Rafael Nadal en finale après l'abandon d'Alexander Zverev

 - Rémi Bourrieres

Engagé dans un intense combat avec Alexander Zverev, Rafael Nadal s'est qualifié pour sa 14e finale à Roland-Garros suite à l'abandon sur blessure du numéro 3 mondial.

Rafael Nadal, Alexander Zverev, demi-finales, Roland-Garros 2022©Corinne Dubreuil / FFT

Incroyable match, incroyable dénouement. Mis en difficulté par un entreprenant Alexander Zverev - qui a obtenu quatre balles de 1er set et servi pour le gain du 2e -, Rafael Nadal s'est qualifié pour sa 14e finale à Roland-Garros suite à l'abandon du numéro 3 mondial, victime d'une blessure à la cheville sur une balle de 6-6 dans la deuxième manche (7/6, 6-6 ab.). Le Majorquin retrouvera dimanche Casper Ruud ou Marin Cilic, qui s'affrontent dans la deuxième demi-finale.

▶ _Consigne_:
Recopiez mot pour mot le passage de l'article ci-dessus sur la demi-finale de Nadal qui commence par « Engagé dans un » et se termine par « la deuxième demi-finale. ».

▶ _Extrait de données_:
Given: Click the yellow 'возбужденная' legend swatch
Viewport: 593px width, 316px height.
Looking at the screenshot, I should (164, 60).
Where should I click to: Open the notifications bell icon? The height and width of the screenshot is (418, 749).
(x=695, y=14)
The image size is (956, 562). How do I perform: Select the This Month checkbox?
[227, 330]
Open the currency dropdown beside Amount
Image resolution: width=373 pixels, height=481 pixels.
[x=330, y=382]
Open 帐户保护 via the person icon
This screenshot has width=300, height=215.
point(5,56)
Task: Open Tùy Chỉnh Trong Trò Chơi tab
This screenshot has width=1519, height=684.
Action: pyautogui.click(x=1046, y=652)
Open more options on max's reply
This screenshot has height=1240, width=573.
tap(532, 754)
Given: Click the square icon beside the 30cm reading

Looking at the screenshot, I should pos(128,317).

---

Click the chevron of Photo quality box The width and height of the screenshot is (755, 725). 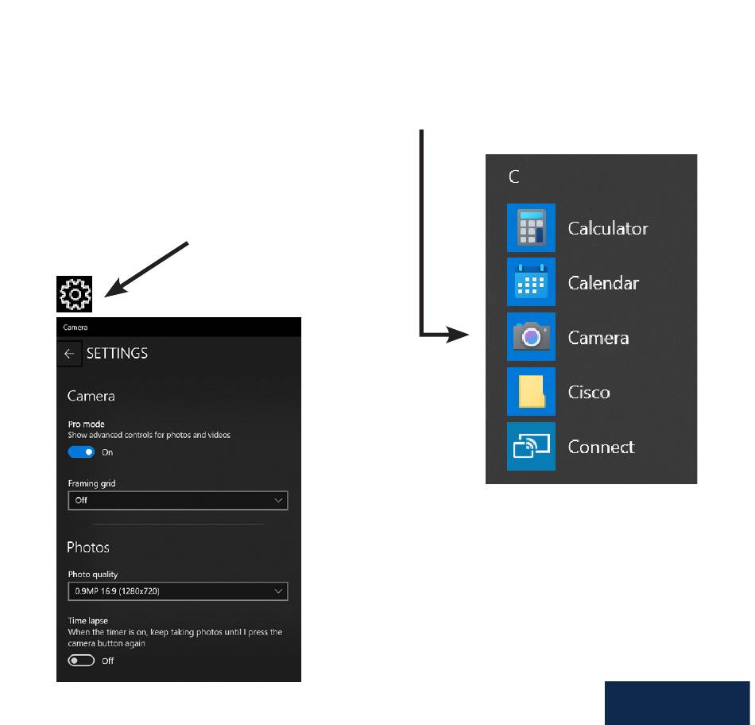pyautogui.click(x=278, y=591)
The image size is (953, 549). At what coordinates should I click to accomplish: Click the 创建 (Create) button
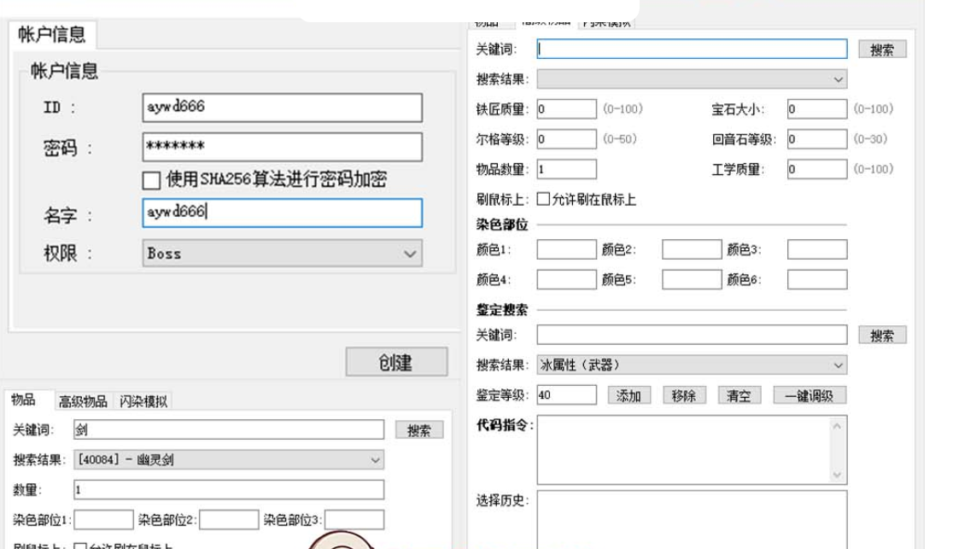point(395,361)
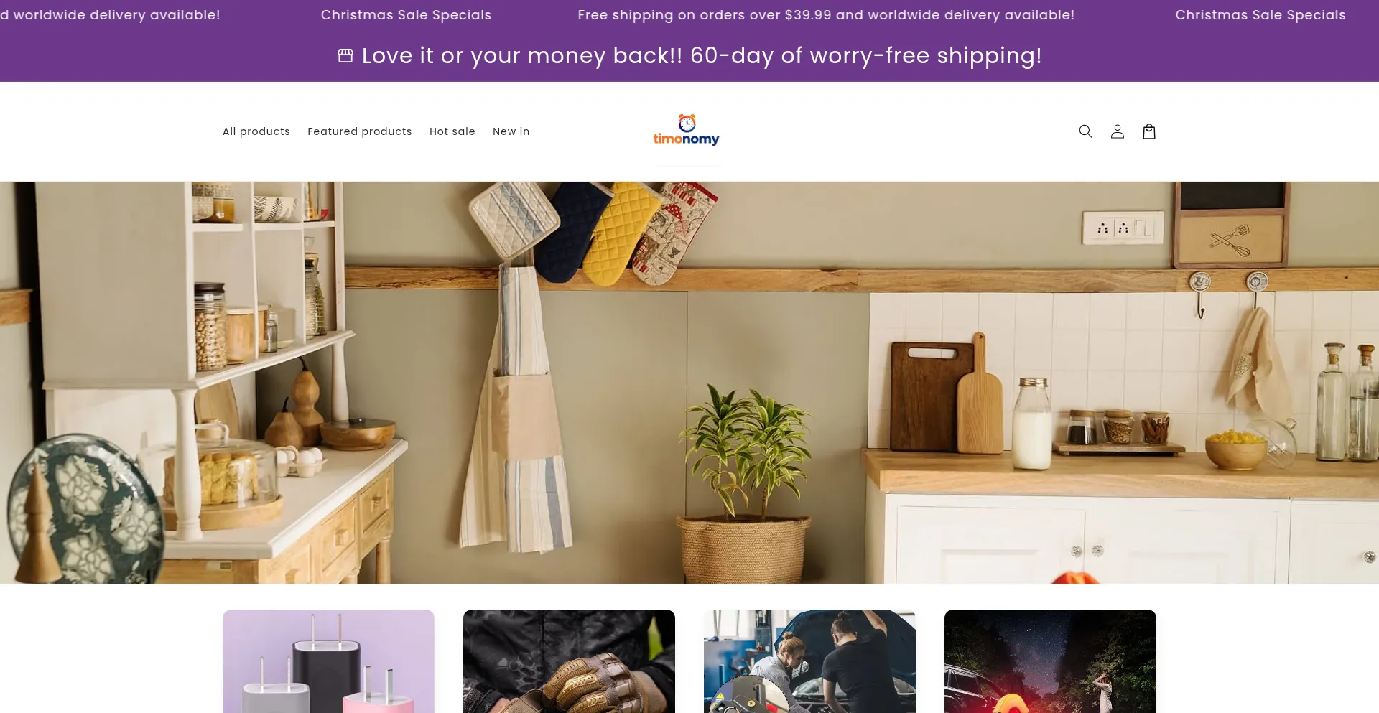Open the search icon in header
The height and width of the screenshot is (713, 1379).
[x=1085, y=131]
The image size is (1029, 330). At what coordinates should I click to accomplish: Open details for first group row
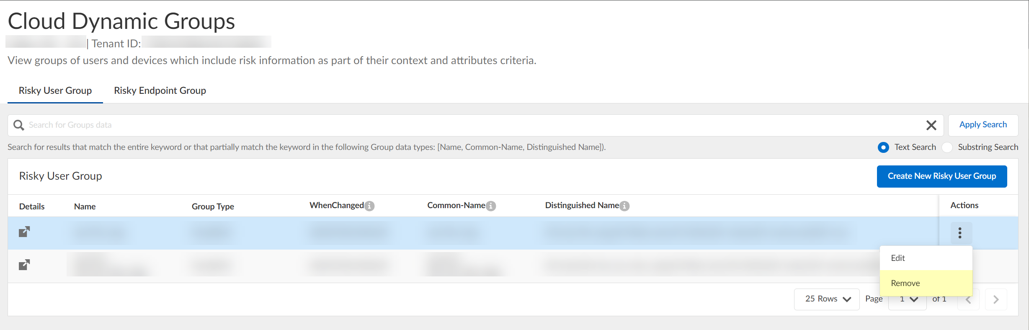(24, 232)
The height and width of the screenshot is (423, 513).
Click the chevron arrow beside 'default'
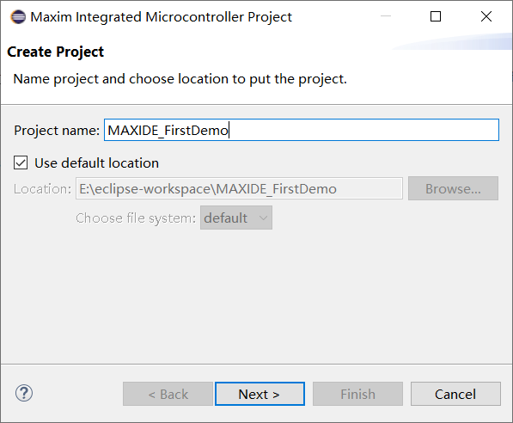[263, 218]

▶ _Réponse rédigée_:
Engagé dans un intense combat avec Alexander Zverev, Rafael Nadal s'est qualifié pour sa 14e finale à Roland-Garros suite à l'abandon sur blessure du numéro 3 mondial.

Rafael Nadal, Alexander Zverev, demi-finales, Roland-Garros 2022©Corinne Dubreuil / FFT

Incroyable match, incroyable dénouement. Mis en difficulté par un entreprenant Alexander Zverev - qui a obtenu quatre balles de 1er set et servi pour le gain du 2e -, Rafael Nadal s'est qualifié pour sa 14e finale à Roland-Garros suite à l'abandon du numéro 3 mondial, victime d'une blessure à la cheville sur une balle de 6-6 dans la deuxième manche (7/6, 6-6 ab.). Le Majorquin retrouvera dimanche Casper Ruud ou Marin Cilic, qui s'affrontent dans la deuxième demi-finale.